Plating Memory: How My Mother’s Food Helped Me Deal With Her Loss
Few things make you realise who you are more than the loss of your mother. With my mother, Putul Pal, it was her food.
It has been a few months since the day my Ma slipped away from my life. Her abrupt loss left a deep wound and unending questions that haunt me every night. One of the few things that helped me cope with this all-consuming pain was cooking the food she would so lovingly make for me.
It also put me on a journey of self-discovery, a quest to find my mother within myself and eventually, me as a person.
Like so many young women in India, I have spent most of my life trying to ‘be my own person’ and charting the different paths that I wanted for myself. Since I can remember, my Ma has been my backbone in this search for individuality, tirelessly pushing me to chase my dreams.
Yet, I never wanted to be her. After all, I was going to be ‘different’. From the food she made to the Ekta Kapoor-style TV shows she watched, I would constantly argue with her about the choices she made. “Why are we eating a weird saag that most people don’t even know the name of,” I would exasperatedly ask her.
Until May 2021, that is, when she was no more, and there were no more chances of eating Maayer haather khaabar (food made by mother’s hands). Food that is more than just a collection of recipes. It stands for roots, home and love.
It was her loss that finally made me realise roots run deep. All my life, I have felt rootless, as a Bengali girl who has lived in Goa, Andamans, Puducherry and Bengaluru but never in Bengal. I know how to whip up a mean Cafreal or Podi Idli, but I never learnt how to make the traditional Bengali dishes that I grew up with.
But her death made me realise that I did have roots and that they mean everything when the world falls apart around you.
As I struggled to make sense of this crushing loss, my memories often turned to food. My mother had been my portal into the culinary world. A total foodie, she would delight in deliciousness and pour all her love into feeding me.
I remember sunny afternoons on the balcony as she fed me dollops of ghee-laden ‘Khichuri’ (Rice-Lentil Medley) while turning the birds in the sky into characters for her stories; long power cuts on rain-drenched evenings, when she fried up ‘Fulkopi Pakora’ (Cauliflower Fritters) in candlelight; birthdays and Pujo days when she stirred up the best ‘Payesh’ (Rice Pudding) in the world; the umpteen boxes she packed for me every time I would leave for a new semester of college, slipping in surprise treats ever so often.
Even after I got married and moved away, every call from her would begin with, ‘Khabar kheyechis?’ (Have you eaten?) — a question she continued to ask me every single time I visited her in the ICU, even as her battered body battled the coronavirus.
How would I ever cope with the loss of a love so big, so boundless? It was like a kick in the gut, realising that never again would I taste my mother’s food. Every time it struck me that I would never hear her voice again, telling me to give my work a break and eat my lunch first, my heart breaks into pieces.
In this yearning, I could feel her slipping away, and I wasn’t ready for this to happen.
So I began cooking, trying to rustle up everything Ma would make for our family — recipes that no one in our family had written down because we had simply assumed she would always be around.
There were days when I couldn’t bear to enter the kitchen at all, so heavy was the pall of my mother’s absence. But it was in the same kitchen that I put myself back together again.
Immersing myself in cooking what she loved was cathartic. I would summon those moments with Ma, remembering her as she was before, rediscovering the tastes that she gave me. It taught me that a mother’s food, just like a mother’s love, never dies.
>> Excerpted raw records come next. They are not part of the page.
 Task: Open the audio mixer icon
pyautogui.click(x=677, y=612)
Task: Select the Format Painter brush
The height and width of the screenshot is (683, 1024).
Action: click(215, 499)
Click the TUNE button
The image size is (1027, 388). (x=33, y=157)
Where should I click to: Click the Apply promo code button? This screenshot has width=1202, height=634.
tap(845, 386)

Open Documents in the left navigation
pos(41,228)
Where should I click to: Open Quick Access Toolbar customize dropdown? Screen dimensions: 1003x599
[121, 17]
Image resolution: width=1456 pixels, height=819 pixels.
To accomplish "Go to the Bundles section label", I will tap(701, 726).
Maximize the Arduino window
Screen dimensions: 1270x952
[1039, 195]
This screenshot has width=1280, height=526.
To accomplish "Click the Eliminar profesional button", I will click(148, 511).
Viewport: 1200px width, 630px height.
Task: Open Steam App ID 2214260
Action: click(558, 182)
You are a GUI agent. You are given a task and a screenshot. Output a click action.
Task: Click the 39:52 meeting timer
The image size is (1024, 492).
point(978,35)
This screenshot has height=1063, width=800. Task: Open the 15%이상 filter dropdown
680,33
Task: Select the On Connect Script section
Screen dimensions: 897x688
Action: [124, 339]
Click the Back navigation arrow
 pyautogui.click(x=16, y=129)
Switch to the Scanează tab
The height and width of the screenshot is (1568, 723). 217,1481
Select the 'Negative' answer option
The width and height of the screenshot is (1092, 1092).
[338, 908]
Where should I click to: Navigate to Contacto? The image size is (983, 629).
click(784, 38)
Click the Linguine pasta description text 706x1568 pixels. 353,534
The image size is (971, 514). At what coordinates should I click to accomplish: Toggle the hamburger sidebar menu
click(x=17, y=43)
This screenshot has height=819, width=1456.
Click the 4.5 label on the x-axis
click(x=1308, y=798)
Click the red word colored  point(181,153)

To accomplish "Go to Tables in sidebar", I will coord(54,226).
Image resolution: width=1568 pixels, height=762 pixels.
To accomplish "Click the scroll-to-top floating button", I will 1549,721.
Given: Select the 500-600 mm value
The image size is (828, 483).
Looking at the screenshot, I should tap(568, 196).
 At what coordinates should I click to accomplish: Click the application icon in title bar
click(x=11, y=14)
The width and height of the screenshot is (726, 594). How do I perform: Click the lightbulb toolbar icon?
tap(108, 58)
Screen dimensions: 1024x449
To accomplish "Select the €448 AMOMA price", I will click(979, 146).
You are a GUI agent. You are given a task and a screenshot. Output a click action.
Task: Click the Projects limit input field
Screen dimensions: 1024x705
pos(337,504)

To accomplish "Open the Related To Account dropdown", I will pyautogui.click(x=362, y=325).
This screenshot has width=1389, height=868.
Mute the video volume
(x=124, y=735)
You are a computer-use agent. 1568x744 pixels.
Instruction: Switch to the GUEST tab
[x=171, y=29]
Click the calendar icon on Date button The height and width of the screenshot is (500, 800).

Now, when I make traditional Bengali food, I feel her with me, guiding my hand and taking pride in my littlest triumphs. I share these dishes with friends and family, recounting stories about the incredibly strong, vibrant woman who gave me life.
Strangely, it makes me feel more at peace, more complete, more true to who I am.
As Matshona Dhliwayo has said, ‘It is in the roots that a tree’s greatest strength lies’.
So ever since, I have been digging into my memories and trying to recreate Ma’s signature dishes, including her special Begun Bhaja (Tender Eggplant Fries) and mellow Murgir Jhol (Chicken Curry) that my husband adores.
They may not be exactly like Ma’s, but they have enough of her reflection to give me solace.
About the Author.
Sanchari Pal is a lover of food, cats, books, music & films. In that order. A storyteller on her journey to document extraordinary stories of ordinary people.
Dear Sanchari Pal,
What’s a lovely writeup and tribute to your Mother, my Boudi whome I first.met in Panducheri.
GZA Blog has enriched with your this 1st write up. We hope from now onwards, we will regularly get such beautiful stories/ write up.
Please keep ? it up.
Bimal Dey Uncle
Thank you, Uncle?
Beautiful, simple, great writing that, I am sure. will move many to tears while many would find a way, your way, to reconnect with the dear ones they might have lost. Thanks for this . Keep writing.